▸ **Worum es geht**:
Führe die unten stehende Beschreibung der Buchmalereien Martinos im Antiphonar des Ferrareser Doms im Anschluss an ihren letzten Satz fort.

Dem Martino gehören also, meiner Ueberzeugung nach, an:

Ferrara, Dom (aufbewahrt im Archivio del duomo):
Antiphonarium Nr. 7 (vom Dreifaltigkeitssonntag bis Ende August); i486 ausgeführt.

f. 5': Randleiste aus blauen, rothen und grünen Akanthusranken auf Goldgrund; in der
linken und unteren Randleiste Halbfiguren der vier Kirchenlehrer; rechts ein Engel
und St. Maurelius; oben in der Mitte das Osterlamm, das Wappen des Domcapitels;
unten in der Mitte zwischen je fünf kleinen Medaillons mit Vögeln und Affen ein
grösseres Medaillon: St. Georg, den Drachen tödtend; im Hintergrunde die befreite
Jungfrau (in der Art des Ercole Roberti). In der Initiale B: Im Vordergrunde einer
Landschaft sitzt Gott Vater mit dem Gekreuzigten in den Händen, über dessen Haupt
die Taube schwebt (Fig. 60), ein treffliches Bildchen des Martino (zum Dreifaltig-
keitssonntag).

▸ **Einträge**:
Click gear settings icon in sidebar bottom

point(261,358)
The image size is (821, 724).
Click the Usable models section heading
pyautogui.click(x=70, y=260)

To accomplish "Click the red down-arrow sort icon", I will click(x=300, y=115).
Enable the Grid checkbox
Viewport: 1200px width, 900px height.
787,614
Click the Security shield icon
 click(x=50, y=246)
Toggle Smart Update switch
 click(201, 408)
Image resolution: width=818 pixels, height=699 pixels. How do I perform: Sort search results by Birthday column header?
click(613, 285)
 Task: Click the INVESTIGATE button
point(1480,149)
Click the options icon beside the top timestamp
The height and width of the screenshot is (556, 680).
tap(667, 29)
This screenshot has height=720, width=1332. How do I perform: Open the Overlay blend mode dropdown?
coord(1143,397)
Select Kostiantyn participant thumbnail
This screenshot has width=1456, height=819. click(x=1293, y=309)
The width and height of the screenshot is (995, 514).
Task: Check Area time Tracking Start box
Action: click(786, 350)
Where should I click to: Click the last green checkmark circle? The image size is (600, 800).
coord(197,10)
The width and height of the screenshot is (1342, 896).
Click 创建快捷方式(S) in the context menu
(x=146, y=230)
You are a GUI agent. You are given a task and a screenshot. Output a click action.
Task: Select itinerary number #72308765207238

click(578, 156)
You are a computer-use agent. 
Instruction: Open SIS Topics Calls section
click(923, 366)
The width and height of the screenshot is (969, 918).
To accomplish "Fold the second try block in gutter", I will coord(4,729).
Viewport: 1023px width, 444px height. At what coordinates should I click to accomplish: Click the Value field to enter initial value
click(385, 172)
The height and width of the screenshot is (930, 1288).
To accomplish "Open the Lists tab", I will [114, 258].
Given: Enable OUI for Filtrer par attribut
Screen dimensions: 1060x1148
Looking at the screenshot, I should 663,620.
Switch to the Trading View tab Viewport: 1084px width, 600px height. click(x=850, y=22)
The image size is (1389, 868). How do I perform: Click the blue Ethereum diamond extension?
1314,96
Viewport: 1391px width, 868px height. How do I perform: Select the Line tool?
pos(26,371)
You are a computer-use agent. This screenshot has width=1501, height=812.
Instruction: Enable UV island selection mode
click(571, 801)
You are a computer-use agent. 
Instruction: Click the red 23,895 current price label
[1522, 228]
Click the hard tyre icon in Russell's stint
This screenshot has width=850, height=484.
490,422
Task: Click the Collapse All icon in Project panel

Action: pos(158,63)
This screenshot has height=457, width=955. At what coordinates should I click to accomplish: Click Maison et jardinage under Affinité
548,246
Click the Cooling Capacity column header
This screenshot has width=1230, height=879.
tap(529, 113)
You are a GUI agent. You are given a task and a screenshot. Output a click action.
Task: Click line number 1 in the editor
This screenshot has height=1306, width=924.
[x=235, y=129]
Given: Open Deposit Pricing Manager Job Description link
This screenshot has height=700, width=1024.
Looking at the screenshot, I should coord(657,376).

▸ **Ausgabe**:
f. 29: Randleiste aus goldenem Spitzengrund, in welchen Medaillons mit Hasen und Rehen ein-
gefügt sind. Neben der Initiale I: Im Vordergrunde einer Landschaft ein Bischof in
kostbarem, mit Edelsteinen gezierten Pluviale; in den Händen hält er das Ostensorium
(zum Frohnleichnam).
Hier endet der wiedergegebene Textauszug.